§ Prompt: Where the string "computer" appears in a line of the material below, copy that line.

§ Excerpted records:
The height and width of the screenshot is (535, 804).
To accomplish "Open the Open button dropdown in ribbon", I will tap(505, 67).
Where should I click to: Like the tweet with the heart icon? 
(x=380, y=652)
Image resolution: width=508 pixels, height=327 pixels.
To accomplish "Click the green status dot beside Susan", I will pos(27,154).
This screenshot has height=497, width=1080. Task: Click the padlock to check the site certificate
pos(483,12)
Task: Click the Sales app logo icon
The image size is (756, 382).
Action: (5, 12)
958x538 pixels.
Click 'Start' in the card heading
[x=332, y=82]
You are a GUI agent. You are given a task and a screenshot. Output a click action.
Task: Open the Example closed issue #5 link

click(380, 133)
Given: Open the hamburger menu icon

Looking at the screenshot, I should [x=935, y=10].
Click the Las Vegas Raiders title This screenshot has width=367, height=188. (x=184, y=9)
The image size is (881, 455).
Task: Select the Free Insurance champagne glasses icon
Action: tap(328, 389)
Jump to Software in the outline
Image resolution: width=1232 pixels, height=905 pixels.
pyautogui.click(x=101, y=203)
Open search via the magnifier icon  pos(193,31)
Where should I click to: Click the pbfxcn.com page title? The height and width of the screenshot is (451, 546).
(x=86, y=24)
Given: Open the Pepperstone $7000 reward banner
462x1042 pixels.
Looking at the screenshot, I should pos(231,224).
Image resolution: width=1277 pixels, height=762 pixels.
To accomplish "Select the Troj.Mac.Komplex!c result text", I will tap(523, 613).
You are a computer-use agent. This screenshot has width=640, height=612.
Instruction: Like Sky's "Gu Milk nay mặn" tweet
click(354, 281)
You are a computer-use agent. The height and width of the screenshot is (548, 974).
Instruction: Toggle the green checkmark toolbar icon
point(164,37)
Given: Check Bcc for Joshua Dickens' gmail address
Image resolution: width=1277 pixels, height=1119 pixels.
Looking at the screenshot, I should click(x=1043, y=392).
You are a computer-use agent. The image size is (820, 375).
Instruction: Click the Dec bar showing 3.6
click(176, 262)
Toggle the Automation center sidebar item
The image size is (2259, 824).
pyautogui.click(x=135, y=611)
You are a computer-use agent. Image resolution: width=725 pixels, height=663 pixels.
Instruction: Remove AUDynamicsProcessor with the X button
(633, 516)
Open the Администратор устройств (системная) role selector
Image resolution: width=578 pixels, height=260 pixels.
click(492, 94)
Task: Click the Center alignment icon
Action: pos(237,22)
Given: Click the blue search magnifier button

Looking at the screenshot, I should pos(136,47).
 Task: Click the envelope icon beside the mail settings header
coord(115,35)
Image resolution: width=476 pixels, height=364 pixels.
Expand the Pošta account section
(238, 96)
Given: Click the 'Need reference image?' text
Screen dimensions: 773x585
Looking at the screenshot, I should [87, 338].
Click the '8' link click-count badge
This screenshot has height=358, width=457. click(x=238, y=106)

§ Written solution:
You are a computer-use agent. This screenshot has width=640, height=612.
You are a computer-use agent. The height and width of the screenshot is (548, 974).
You are a computer-use agent. The image size is (820, 375).
You are a computer-use agent. Image resolution: width=725 pixels, height=663 pixels.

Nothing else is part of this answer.